Like Guesthouse said, AP Calc is a pretty great class to take in college, and I've already said a bit about the AP Environmental Science test being really good for filling requirements, even if you don't take the class. I can link that here.

Best of luck!

Inklings

A:

Dear you,

Just wanted to take this chance to pop in and say that not all credit hours are created equal, and not all can be transferred to fulfill different requirements.

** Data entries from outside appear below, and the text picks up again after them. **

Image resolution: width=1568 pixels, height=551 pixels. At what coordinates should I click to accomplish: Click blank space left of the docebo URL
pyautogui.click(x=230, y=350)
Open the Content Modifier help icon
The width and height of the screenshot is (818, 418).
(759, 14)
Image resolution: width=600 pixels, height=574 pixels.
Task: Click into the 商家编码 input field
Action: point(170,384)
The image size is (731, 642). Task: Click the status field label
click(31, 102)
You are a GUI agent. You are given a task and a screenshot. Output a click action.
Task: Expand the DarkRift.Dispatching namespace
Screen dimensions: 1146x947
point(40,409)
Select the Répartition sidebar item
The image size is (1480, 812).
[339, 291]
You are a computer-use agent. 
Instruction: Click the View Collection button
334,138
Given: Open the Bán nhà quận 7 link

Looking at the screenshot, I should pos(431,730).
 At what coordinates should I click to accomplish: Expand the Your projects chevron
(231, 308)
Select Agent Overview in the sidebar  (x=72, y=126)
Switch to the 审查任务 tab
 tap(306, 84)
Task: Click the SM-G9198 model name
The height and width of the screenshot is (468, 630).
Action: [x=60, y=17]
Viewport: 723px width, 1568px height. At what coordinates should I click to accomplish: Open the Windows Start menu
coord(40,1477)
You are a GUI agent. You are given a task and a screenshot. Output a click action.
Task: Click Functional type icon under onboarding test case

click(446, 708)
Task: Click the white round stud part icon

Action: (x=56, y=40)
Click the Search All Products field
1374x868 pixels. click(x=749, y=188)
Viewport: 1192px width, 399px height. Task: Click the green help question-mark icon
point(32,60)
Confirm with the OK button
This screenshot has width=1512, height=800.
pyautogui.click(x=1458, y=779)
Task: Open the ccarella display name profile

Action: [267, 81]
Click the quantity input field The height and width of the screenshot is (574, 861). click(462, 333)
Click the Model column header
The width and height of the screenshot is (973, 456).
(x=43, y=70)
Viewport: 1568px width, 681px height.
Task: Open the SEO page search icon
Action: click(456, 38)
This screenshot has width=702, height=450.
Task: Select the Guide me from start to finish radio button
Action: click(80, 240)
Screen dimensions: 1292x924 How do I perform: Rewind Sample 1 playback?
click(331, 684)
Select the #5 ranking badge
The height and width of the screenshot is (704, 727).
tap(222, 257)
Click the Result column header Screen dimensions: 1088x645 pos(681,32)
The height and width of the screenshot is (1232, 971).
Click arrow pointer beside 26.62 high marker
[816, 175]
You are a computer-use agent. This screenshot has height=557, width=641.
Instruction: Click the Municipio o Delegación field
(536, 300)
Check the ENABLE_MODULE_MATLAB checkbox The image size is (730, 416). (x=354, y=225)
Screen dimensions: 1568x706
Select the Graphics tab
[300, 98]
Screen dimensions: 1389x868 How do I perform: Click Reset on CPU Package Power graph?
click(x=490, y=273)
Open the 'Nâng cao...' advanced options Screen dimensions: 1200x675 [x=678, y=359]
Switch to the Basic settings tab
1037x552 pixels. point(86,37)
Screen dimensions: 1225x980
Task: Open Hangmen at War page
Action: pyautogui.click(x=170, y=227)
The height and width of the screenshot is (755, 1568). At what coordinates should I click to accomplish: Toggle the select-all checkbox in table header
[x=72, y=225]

More relevantly to your question, I took APUSH my sophomore year of high school, got a 5 on the test, and then took ECON 110 my freshman year of BYU to fulfill their requirements. Thanks to taking this class, I wound up minoring in econ which also opened the door to nice student jobs as both a TA and research assistant in that department. Remember that the purpose of GE's isn't to be a pain in the neck, but to introduce you to a wider range of academic possibilities that you otherwise might have left unexplored. 

~Anathema

posted on 05/22/2021 11:47 a.m.
The combination of APUSH and AP Gov, even with perfect scores, doesn't give you full credit for American Heritage. On my transcript APUSH (which I took in 2018) only gave me 3 general credits and didn't contribute to a GE requirement. The AP Gov fulilled half the American Heritage requirement but I still took History 220 to fulfill the American Heritage requirement.

So it seems like APUSH needs to be paired with ECON to give you credit.